## [Activity]
Set down exactly the lines below between the line holding "Click the 27.04.2021 date label" and the line holding "Task: View Disk 0 (C:) details", inclusive; no other line belongs in the answer.

## [Data shown]
____

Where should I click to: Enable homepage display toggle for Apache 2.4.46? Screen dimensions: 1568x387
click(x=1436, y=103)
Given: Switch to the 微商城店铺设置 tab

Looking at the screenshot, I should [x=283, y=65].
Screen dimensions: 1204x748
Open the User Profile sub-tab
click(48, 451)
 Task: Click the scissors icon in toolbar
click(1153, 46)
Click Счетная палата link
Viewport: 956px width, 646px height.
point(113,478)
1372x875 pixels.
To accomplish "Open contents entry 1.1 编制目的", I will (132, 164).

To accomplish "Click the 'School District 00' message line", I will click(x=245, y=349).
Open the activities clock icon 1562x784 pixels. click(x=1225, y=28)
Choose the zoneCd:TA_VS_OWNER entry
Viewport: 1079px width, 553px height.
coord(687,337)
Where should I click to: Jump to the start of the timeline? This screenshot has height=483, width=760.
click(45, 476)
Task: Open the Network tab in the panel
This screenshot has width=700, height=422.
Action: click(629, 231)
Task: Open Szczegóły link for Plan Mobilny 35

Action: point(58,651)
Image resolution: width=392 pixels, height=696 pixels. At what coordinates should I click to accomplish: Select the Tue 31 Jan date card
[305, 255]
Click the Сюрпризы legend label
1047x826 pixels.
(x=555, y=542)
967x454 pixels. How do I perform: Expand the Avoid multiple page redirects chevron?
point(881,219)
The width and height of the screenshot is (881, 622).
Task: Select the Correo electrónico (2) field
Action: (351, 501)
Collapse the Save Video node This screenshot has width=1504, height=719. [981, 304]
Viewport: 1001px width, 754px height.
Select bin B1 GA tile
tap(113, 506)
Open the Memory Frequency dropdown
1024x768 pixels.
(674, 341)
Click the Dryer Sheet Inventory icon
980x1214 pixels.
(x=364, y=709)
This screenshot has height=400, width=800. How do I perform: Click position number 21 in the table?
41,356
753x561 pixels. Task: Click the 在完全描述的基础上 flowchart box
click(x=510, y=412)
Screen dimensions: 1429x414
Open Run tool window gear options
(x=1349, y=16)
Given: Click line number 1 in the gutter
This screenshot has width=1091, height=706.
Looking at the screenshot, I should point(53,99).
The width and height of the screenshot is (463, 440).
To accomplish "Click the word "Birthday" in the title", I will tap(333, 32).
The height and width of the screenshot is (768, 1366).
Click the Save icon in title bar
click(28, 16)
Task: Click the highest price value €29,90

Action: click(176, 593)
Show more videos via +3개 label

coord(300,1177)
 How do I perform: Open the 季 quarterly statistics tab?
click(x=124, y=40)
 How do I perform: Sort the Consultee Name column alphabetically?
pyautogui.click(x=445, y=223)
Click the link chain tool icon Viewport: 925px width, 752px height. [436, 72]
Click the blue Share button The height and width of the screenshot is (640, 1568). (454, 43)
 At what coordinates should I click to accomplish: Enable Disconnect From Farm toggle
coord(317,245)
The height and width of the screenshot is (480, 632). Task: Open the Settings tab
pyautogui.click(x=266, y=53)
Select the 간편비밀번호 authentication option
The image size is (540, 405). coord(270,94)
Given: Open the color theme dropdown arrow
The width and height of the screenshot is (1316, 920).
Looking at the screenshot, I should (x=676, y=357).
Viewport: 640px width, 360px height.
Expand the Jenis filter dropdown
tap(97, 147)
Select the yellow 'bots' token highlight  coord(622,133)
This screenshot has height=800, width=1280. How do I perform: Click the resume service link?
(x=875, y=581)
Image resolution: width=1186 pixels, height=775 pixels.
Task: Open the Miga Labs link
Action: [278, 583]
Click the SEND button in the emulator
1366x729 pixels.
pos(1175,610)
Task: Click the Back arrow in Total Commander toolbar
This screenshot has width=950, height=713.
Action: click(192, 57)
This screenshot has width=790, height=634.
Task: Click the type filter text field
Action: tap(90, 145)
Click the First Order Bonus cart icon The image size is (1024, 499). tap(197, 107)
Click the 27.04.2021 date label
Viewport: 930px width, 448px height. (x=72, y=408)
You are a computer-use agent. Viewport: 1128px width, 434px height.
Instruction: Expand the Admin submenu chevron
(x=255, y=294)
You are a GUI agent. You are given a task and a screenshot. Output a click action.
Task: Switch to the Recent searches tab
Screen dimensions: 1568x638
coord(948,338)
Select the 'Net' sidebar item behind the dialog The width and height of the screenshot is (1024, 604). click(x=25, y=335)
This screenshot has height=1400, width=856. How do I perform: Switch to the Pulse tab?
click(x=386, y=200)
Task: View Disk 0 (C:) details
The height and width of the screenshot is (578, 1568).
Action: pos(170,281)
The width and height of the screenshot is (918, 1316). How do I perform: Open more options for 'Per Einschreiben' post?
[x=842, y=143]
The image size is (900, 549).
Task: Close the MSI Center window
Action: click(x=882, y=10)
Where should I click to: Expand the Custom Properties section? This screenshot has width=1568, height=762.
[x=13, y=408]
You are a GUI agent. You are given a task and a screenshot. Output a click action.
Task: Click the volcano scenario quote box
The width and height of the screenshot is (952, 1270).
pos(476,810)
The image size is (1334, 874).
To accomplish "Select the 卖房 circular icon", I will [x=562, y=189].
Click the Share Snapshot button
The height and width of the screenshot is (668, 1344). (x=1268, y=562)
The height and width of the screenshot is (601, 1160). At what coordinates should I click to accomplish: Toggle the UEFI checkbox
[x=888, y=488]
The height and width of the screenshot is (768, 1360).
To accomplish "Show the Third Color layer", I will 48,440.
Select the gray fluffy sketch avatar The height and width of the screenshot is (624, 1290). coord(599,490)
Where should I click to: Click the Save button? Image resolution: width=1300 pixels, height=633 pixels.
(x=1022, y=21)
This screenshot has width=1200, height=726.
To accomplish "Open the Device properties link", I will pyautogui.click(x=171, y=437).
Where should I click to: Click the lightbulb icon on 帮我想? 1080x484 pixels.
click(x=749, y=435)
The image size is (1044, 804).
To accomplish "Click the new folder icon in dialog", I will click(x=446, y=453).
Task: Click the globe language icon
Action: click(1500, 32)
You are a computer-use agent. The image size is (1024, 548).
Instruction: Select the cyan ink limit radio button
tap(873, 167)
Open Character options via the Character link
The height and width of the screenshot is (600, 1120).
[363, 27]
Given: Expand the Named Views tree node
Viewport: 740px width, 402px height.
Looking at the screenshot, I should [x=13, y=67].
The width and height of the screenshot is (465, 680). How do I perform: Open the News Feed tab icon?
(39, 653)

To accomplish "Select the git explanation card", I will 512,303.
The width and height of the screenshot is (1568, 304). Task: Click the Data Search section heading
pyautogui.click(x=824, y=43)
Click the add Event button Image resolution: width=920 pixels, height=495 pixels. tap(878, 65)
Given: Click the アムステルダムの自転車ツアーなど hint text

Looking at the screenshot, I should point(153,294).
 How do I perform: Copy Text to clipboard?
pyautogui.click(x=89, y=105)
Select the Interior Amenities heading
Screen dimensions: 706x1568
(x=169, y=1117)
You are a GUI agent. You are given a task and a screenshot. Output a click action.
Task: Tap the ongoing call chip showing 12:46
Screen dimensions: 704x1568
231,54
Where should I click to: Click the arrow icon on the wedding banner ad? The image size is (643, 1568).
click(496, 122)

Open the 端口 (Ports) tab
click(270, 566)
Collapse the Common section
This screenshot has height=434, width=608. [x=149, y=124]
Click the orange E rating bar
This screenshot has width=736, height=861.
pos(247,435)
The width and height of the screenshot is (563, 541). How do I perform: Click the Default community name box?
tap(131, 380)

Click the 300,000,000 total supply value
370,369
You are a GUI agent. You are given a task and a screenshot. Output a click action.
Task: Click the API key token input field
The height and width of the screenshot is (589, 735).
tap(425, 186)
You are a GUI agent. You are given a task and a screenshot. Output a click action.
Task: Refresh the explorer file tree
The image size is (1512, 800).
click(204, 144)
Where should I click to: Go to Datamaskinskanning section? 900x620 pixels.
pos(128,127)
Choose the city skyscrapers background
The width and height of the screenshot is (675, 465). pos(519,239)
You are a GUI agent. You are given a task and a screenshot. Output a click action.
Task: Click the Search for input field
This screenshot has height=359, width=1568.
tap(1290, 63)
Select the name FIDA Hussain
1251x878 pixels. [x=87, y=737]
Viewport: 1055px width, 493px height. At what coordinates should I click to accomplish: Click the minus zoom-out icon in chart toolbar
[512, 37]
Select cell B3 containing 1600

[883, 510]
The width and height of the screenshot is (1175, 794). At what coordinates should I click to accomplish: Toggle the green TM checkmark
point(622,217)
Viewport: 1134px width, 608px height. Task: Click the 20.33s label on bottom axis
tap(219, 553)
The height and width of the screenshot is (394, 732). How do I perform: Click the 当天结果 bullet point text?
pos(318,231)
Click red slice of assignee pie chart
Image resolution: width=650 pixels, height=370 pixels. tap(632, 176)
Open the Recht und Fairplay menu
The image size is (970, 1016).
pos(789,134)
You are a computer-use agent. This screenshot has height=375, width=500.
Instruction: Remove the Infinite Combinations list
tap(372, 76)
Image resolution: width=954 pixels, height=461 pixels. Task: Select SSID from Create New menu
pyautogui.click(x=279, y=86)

____

## [Answer below]
Click the 27.04.2021 date label
Viewport: 930px width, 448px height. (x=72, y=408)
You are a computer-use agent. Viewport: 1128px width, 434px height.
Instruction: Expand the Admin submenu chevron
(x=255, y=294)
You are a GUI agent. You are given a task and a screenshot. Output a click action.
Task: Switch to the Recent searches tab
Screen dimensions: 1568x638
coord(948,338)
Select the 'Net' sidebar item behind the dialog The width and height of the screenshot is (1024, 604). click(x=25, y=335)
This screenshot has height=1400, width=856. How do I perform: Switch to the Pulse tab?
click(x=386, y=200)
Task: View Disk 0 (C:) details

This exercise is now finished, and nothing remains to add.